=== REQUIREMENT ===
Rewrite the listing below, replacing "Viewport" with "Window" wherever it appears and leaving everything else as it is.

=== MATERIAL SUPPLIED ===
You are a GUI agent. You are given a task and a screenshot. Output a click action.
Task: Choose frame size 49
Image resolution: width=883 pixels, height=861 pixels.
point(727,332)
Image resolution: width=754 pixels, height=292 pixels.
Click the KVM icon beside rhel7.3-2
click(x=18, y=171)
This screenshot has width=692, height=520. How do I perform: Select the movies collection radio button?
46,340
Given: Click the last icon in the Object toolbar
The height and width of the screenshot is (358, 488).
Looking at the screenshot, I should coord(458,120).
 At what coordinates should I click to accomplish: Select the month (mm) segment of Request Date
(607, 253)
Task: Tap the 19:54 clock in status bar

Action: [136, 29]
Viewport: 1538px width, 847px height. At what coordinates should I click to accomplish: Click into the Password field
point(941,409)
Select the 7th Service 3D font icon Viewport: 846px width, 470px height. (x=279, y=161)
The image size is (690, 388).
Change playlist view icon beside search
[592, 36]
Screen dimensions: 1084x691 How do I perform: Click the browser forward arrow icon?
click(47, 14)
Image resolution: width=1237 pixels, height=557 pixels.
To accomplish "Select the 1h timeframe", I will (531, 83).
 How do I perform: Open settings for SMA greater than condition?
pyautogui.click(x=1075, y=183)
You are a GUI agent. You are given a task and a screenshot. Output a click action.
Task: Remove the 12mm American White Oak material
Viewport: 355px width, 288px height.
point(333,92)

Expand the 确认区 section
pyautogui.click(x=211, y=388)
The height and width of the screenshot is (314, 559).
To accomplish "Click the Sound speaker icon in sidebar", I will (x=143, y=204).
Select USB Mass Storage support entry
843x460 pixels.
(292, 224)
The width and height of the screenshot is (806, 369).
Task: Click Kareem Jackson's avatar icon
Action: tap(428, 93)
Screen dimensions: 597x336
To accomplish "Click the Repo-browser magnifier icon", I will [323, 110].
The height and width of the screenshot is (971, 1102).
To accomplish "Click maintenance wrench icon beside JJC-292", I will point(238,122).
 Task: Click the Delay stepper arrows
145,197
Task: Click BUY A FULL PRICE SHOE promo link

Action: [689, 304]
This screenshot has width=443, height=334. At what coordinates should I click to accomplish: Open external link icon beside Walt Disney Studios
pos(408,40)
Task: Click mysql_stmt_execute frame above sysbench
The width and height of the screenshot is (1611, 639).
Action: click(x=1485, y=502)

=== SOLUTION TO THIS TASK ===
You are a GUI agent. You are given a task and a screenshot. Output a click action.
Task: Choose frame size 49
Image resolution: width=883 pixels, height=861 pixels.
point(727,332)
Image resolution: width=754 pixels, height=292 pixels.
Click the KVM icon beside rhel7.3-2
click(x=18, y=171)
This screenshot has width=692, height=520. How do I perform: Select the movies collection radio button?
46,340
Given: Click the last icon in the Object toolbar
The height and width of the screenshot is (358, 488).
Looking at the screenshot, I should coord(458,120).
 At what coordinates should I click to accomplish: Select the month (mm) segment of Request Date
(607, 253)
Task: Tap the 19:54 clock in status bar

Action: [136, 29]
Window: 1538px width, 847px height. At what coordinates should I click to accomplish: Click into the Password field
point(941,409)
Select the 7th Service 3D font icon Window: 846px width, 470px height. (x=279, y=161)
The image size is (690, 388).
Change playlist view icon beside search
[592, 36]
Screen dimensions: 1084x691 How do I perform: Click the browser forward arrow icon?
click(47, 14)
Image resolution: width=1237 pixels, height=557 pixels.
To accomplish "Select the 1h timeframe", I will (531, 83).
 How do I perform: Open settings for SMA greater than condition?
pyautogui.click(x=1075, y=183)
You are a GUI agent. You are given a task and a screenshot. Output a click action.
Task: Remove the 12mm American White Oak material
Window: 355px width, 288px height.
point(333,92)

Expand the 确认区 section
pyautogui.click(x=211, y=388)
The height and width of the screenshot is (314, 559).
To accomplish "Click the Sound speaker icon in sidebar", I will (x=143, y=204).
Select USB Mass Storage support entry
843x460 pixels.
(292, 224)
The width and height of the screenshot is (806, 369).
Task: Click Kareem Jackson's avatar icon
Action: tap(428, 93)
Screen dimensions: 597x336
To accomplish "Click the Repo-browser magnifier icon", I will [323, 110].
The height and width of the screenshot is (971, 1102).
To accomplish "Click maintenance wrench icon beside JJC-292", I will point(238,122).
 Task: Click the Delay stepper arrows
145,197
Task: Click BUY A FULL PRICE SHOE promo link

Action: [689, 304]
This screenshot has width=443, height=334. At what coordinates should I click to accomplish: Open external link icon beside Walt Disney Studios
pos(408,40)
Task: Click mysql_stmt_execute frame above sysbench
The width and height of the screenshot is (1611, 639).
Action: click(x=1485, y=502)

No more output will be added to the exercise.